Resilience is not something you are born with. It is something you build. Over time, as life comes at you with blind sides, curve balls, and every other unexpected hiccup, you dig deep to find the unexplainable strength every parent has; you find your own resilience and you overcome the impossible. Paula made the decision to be a different kind of mother for her daughter. She is letting her love for her child and her desire to give her the best life give her strength through the struggles and pains of her past.
Wanda is no stranger to the power of support. As an active member of our Healthy Families program, she hardly ever misses a home visit. She has seen the positive impact of home visiting in her own life and wants to share that with others. By attending events such as our Community Baby Shower and our Parent Connection Parties, she shares her caring spirit with people she would have never met outside of PCAT. It is this devotion to sharing kindness that makes her an Unsung Hero. Her generosity extends beyond her own personal struggles as she refers families to the program and donates items like baby clothes, breast pumps, and so many other things to families in need. Parents like Wanda are the hands and feet of this program. She is compassionate. She is real. She is a mother and she is giving her child a great childhood.
Humility. Empathy. Commitment. Courage. These are just a few words to describe this champion for children. Jennifer first opened up her home to foster care in March of 2017. Since then, she has welcomed 16 foster children into her life and her heart continues to stretch. She and her husband are currently in the process of adopting 3 more children. Jennifer works tirelessly to fight for the ones who are too young to fight for themselves. With a devotion to emotional healing, Jennifer and her husband care for children experiencing various adverse childhood experiences. Jennifer understands the need for relationship, so she makes it a priority to first meet a child where they are at. She spends time focusing on a genuine connection with a child in order to build a trusting bond with them. With this bond in place, she is able to support their stability and foster growth towards a new norm that is healthy. Jennifer’s patience and compassion have brought her into schools, courts, and many other public arenas where she has stood up and spoken out for the lost and abandoned. We are honored to give our thanks to this Unsung Hero.

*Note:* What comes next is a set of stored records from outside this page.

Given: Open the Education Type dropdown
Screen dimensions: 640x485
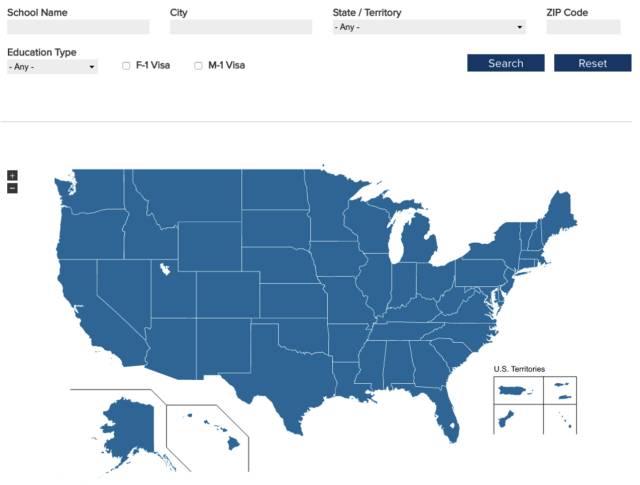Looking at the screenshot, I should (52, 67).
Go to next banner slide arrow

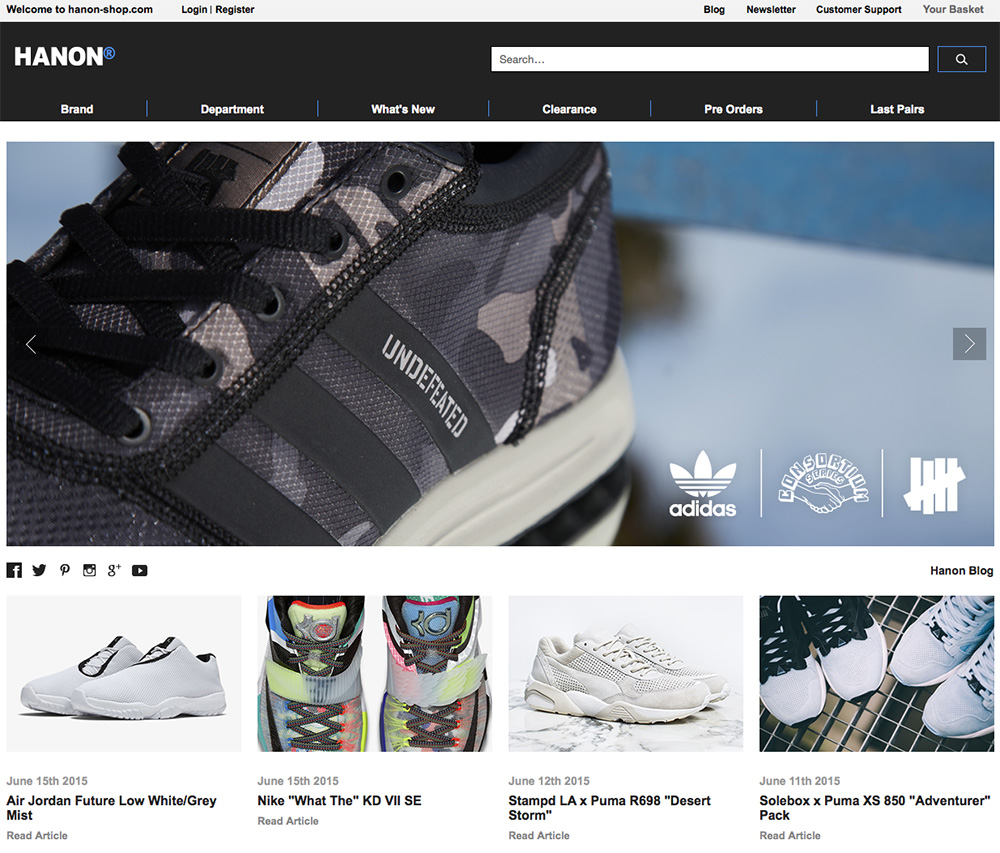click(968, 344)
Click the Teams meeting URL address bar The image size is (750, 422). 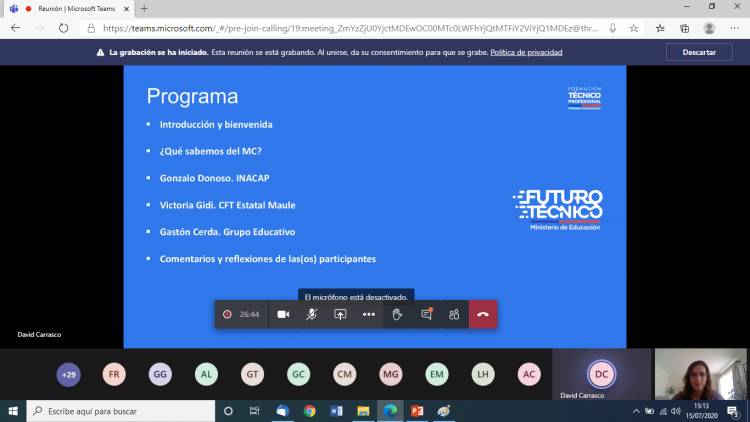pyautogui.click(x=350, y=28)
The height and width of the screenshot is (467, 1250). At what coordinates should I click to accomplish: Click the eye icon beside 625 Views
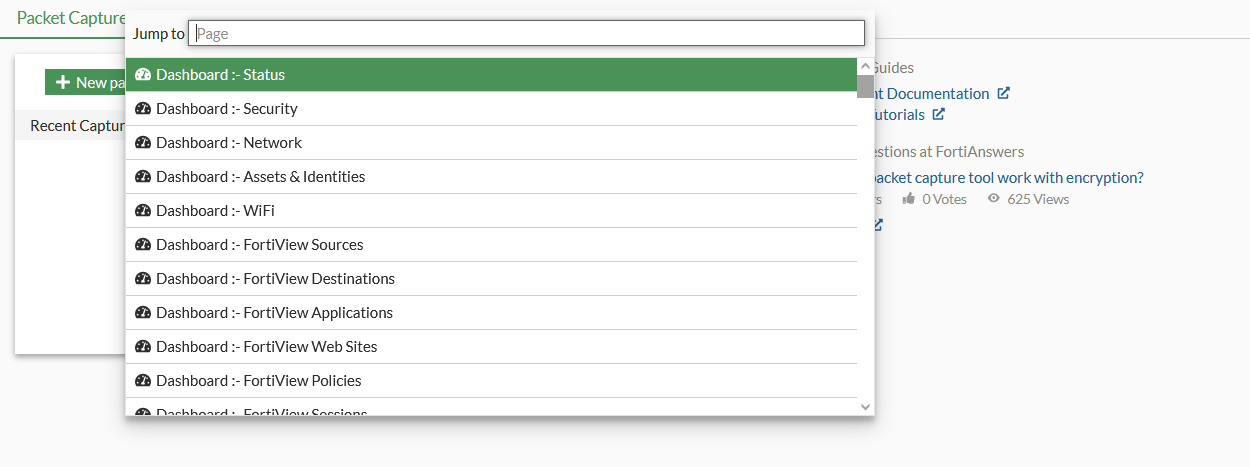993,199
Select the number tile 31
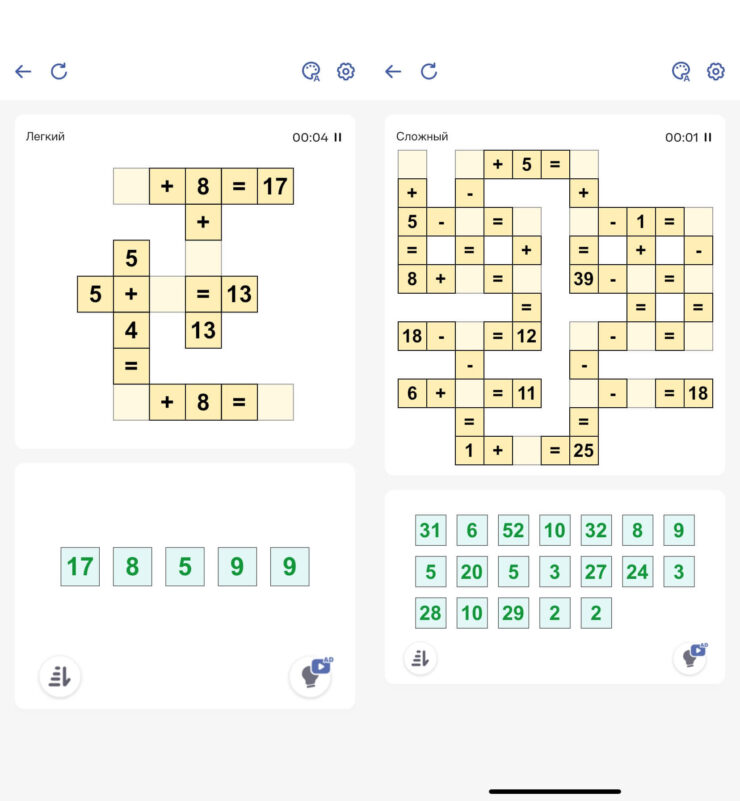740x801 pixels. [430, 530]
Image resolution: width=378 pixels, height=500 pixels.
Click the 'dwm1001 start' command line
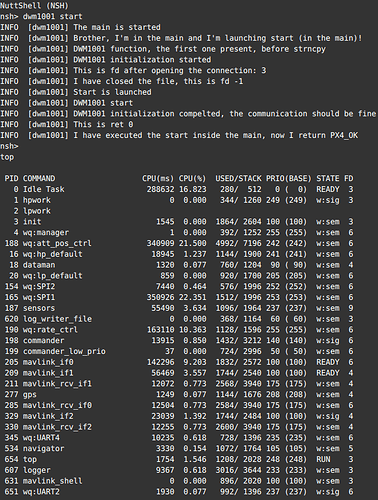tap(41, 16)
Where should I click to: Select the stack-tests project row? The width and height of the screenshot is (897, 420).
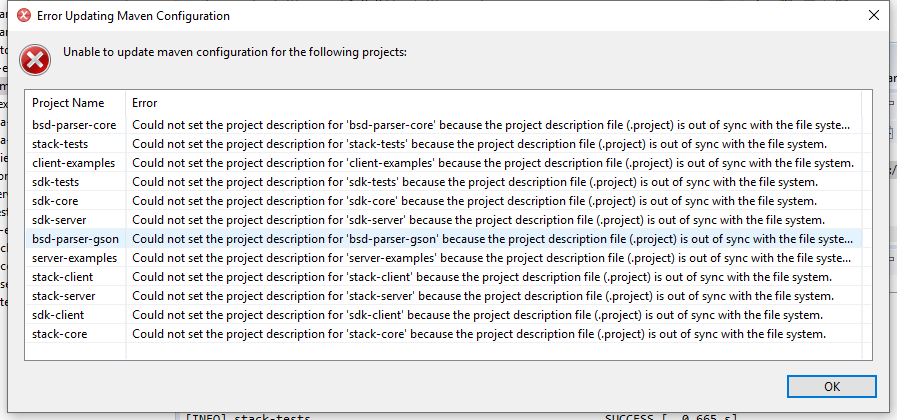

Every adult who considers raising a relative child due to the biological parent's inability to provide care is an unsung hero, however Ms. Johnson has redefined this role. Ms. Johnson entered the Davidson County Relative Caregiver Program in March of 2010. At this time, she was already caring for her 11 years old grandchild and 2-year-old great-nephew. Ms. Johnson has become a peer mentor and advocate for other caregivers with children on the Autism Spectrum and regularly offers her experience and wisdom to new caregivers struggling to find their children the necessary tools they need to thrive. She uses her lived experience in navigating social and behavioral services to support other caregivers. She is a passionate advocate for individualized approaches and sees each child with their own unique set of strengths and needs. Ms. Johnson is an unsung hero because her passion, love, and dedication for children exceeds expectations and because of her, we are a stronger community and will have an even stronger generation of children who have access to resources necessary to share their story.